Stereotypes act as handy ciphers to aid understanding and prepare our defences – see a crop-haired, androgynous, chunky female on the television and I don’t need to be told I am going to hear about wimmin’s rights and general lefty issues with a touch of anti-Zionist sentiment tossed in for good measure; oh and ‘men’. It alerts me to the need to find another avenue of entertainment and so avoid having to listen to tired and irrational arguments about misogyny, racism and the evils of the very free-speech, capitalist society that gives her the freedom to practice her free-preaching.

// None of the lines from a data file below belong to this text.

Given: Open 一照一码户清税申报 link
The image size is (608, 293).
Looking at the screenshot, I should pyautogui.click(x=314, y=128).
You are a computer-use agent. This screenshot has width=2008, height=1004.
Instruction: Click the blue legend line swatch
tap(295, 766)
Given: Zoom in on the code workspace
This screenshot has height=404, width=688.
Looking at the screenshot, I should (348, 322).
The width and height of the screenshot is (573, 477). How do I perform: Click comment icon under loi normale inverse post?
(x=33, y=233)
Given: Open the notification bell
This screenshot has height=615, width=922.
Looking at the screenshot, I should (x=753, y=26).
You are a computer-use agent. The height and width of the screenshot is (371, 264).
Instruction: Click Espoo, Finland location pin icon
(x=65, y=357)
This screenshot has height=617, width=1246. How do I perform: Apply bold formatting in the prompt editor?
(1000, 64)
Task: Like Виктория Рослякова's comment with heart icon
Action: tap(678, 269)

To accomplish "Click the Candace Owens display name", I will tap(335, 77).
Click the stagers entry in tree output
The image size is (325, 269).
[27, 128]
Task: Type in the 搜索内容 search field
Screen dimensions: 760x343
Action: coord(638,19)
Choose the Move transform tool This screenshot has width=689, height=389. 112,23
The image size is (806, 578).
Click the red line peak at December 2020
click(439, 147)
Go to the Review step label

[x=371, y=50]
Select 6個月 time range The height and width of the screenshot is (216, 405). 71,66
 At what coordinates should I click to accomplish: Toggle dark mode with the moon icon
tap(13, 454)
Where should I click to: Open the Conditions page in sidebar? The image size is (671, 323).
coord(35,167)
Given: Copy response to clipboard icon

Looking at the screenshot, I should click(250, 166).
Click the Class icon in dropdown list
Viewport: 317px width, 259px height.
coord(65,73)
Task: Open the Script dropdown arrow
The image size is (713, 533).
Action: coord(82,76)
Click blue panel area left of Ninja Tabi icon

One of the truths about a stereotype is an inability in many to rise above the programming. So when I heard about Donald Trump cancelling his Chicago rally because of violent protesters I didn’t need the telly to picture the general dusky hue and temperament and political persuasions of the multi-culti rent-a-mob; it's just the same over here. It’s interesting though, when the islamists make common cause with the lefties to protest against a third party stereotype. This is a dangerous act, for without the Trumps, who will defend the left and their pets when islam  takes over and sharia reigns?


See, Trump may be a chump to many but his targets are legitimate ones. If there is to be common cause for a better future the allies here ought to be the left and right of the west versus the utter wrong of the rest. The events in Ankara yesterday should be yet another warning about the dangers of allowing in the Trojan horses of the stereotypical muslim world. We should be hearing the protest against the avowed invasive intents of islam and all who would harm us and burn down our culture, what's left of it. We should be hearing it from all sides, in both ears. In stereo.